• SELECTION:
* begin *

Reputation: 75
I have secure storage account in Azure which I am trying to access using Microsoft Fabric Dataflow Gen2. I managed to connect to the storage account using a vnet data gateway.
Getting the data results in a query that has the following columns:
Content | Name | Extension | Date accessed | Date modified | Date created | Attributes | Folder path |
---|---|---|---|---|---|---|---|
[Binary] | Iris.parquet | .parquet | null | 5/29/2024, 8:04:02 AM | null | [Record] | https://mystorageaccount.dfs.core.windows.net/mycontainer |
[Binary] | MT cars.parquet | .parquet | null | 5/29/2024, 8:04:02 AM | null | [Record] | https://mystorageaccount.dfs.core.windows.net/mycontainer |
[Binary] | Titanic.parquet | .parquet | null | 5/29/2024, 8:04:02 AM | null | [Record] | https://mystorageaccount.dfs.core.windows.net/mycontainer |
Now imagine I have 100 parquet files, I do not want to do a navigation and convert from parquet for each row I have. I want to load them all into a lakehouse as bronze layer. How can I turn this query into all the different tables (in the example, 3 different tables) and load them into a lakehouse?
Upvotes: 0
Views: 187
Reputation: 89361
Instead of using the VNET Data Gateway, configure Trusted Workspace Access for your Storage Account, and simply create shortcut to the storage account in the Files section of your Fabric Lakehouse.
Alternatively, use a Fabric or ADF Pipeline to copy the files in binary mode into OneLake.
Or just use azcopy to read from ALDS and write to OneLake.
In short Dataflows Gen 2 is the wrong tool for this task.
Upvotes: 0

* end *

• DATA PROVIDED:

* begin *

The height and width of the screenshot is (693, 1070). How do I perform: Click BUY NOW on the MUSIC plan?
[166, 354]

* end *
* begin *

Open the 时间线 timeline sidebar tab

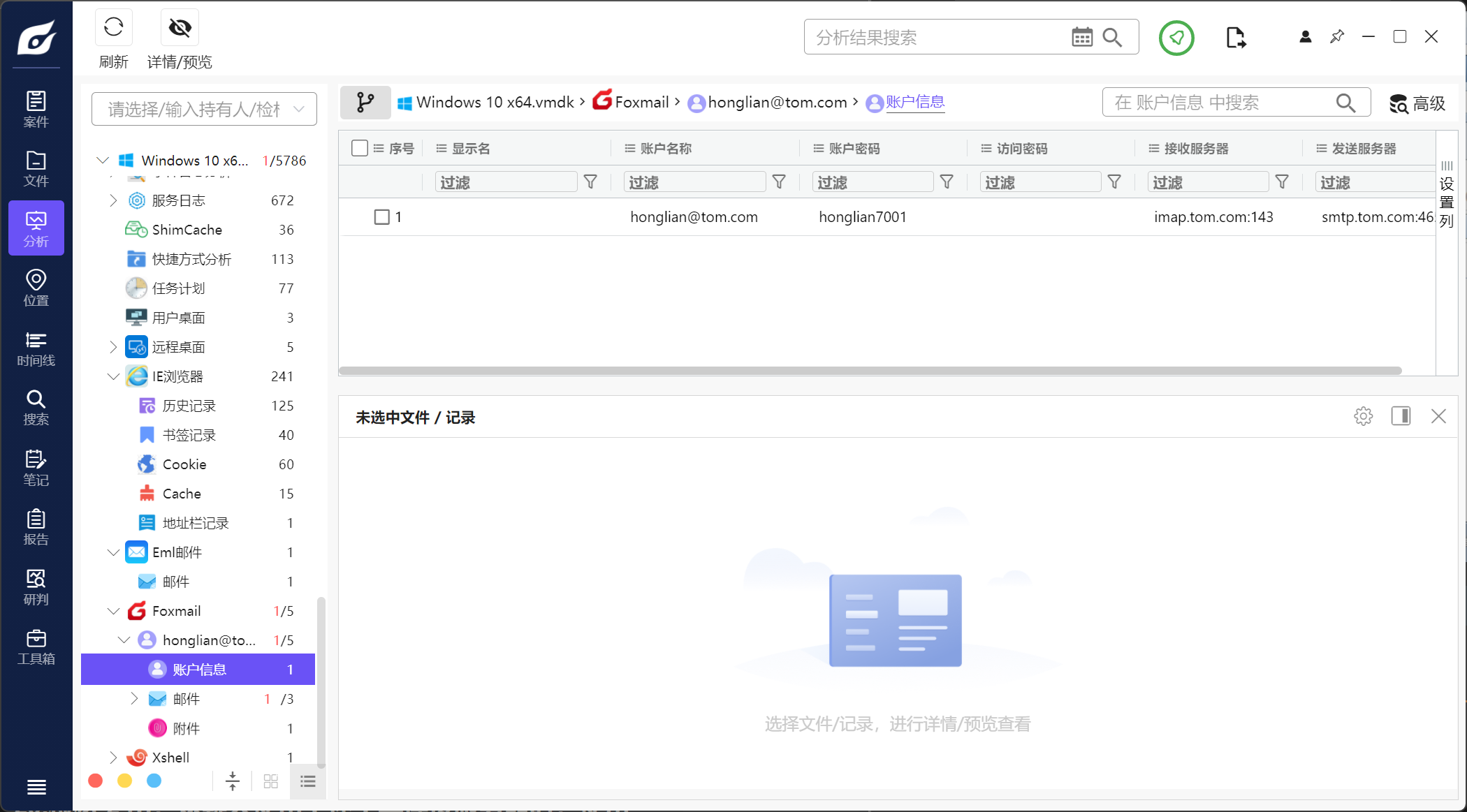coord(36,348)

* end *

• REQUIRED TASKS:
- A) Can you echo the passage from the Fabric parquet thread above, starting at "Reputation: 75" and ending at "vnet data gateway."?
- B) Can you answer these questions about the Fabric parquet thread above?
(i) Which Microsoft Fabric tool is the asker using to access the storage account?
(ii) What did the asker use to connect to the storage account?
(iii) What tool does the reply say can read from storage and write to OneLake?

• WRITTEN ANSWERS:
- A)
Reputation: 75
I have secure storage account in Azure which I am trying to access using Microsoft Fabric Dataflow Gen2. I managed to connect to the storage account using a vnet data gateway.

- B)
(i) Microsoft Fabric Dataflow Gen2
(ii) A vnet data gateway
(iii) azcopy